What is required: Could you repeat the listing exactly, leaving out the pictures?

Top of Given data

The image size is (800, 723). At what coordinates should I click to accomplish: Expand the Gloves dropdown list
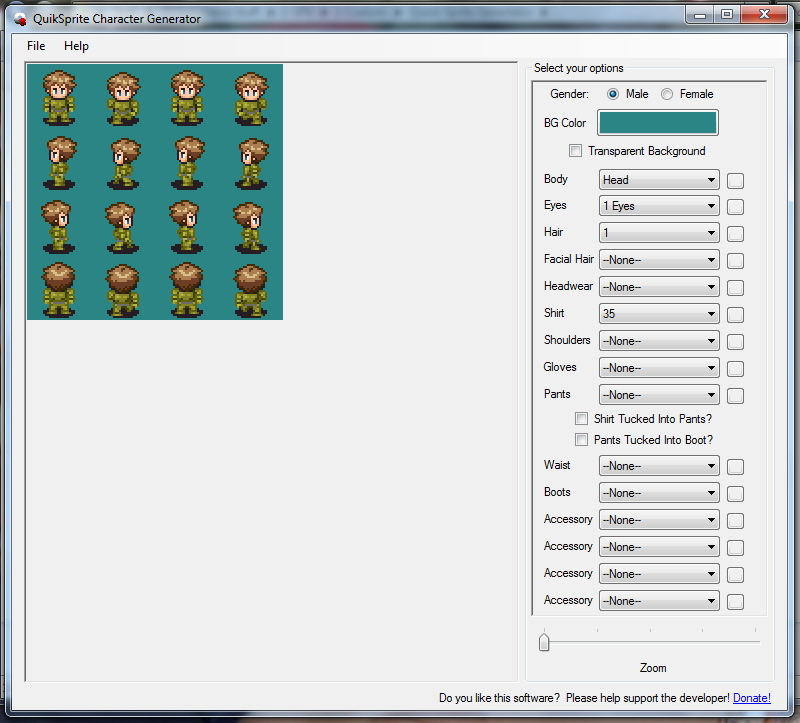[658, 368]
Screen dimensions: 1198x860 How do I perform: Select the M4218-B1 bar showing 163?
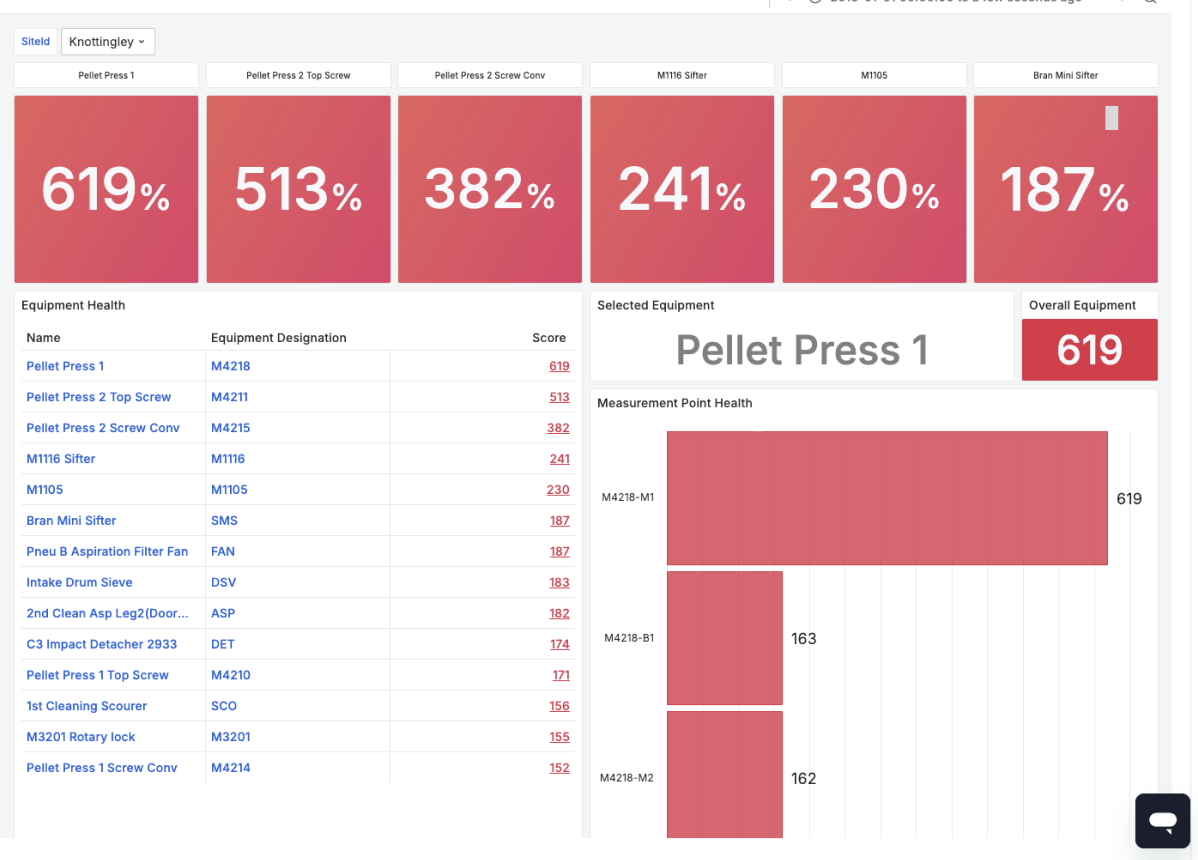(724, 638)
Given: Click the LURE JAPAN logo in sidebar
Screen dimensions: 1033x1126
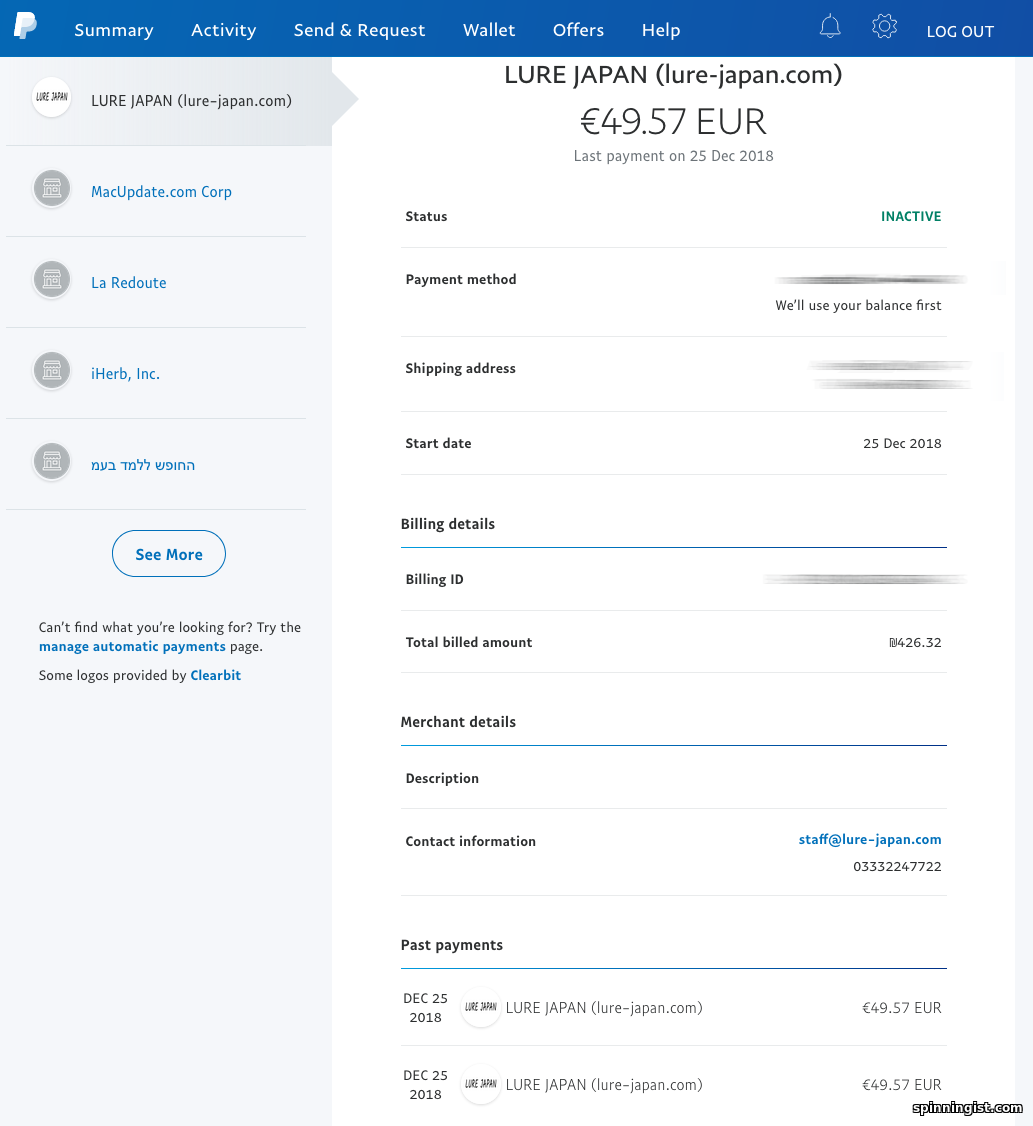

Bottom of Given data

Task output:
The image size is (800, 723). At what coordinates should I click to accomplish: Expand the Gloves dropdown list
[658, 368]
Screen dimensions: 1198x860 How do I perform: Select the M4218-B1 bar showing 163?
(724, 638)
Given: Click the LURE JAPAN logo in sidebar
Screen dimensions: 1033x1126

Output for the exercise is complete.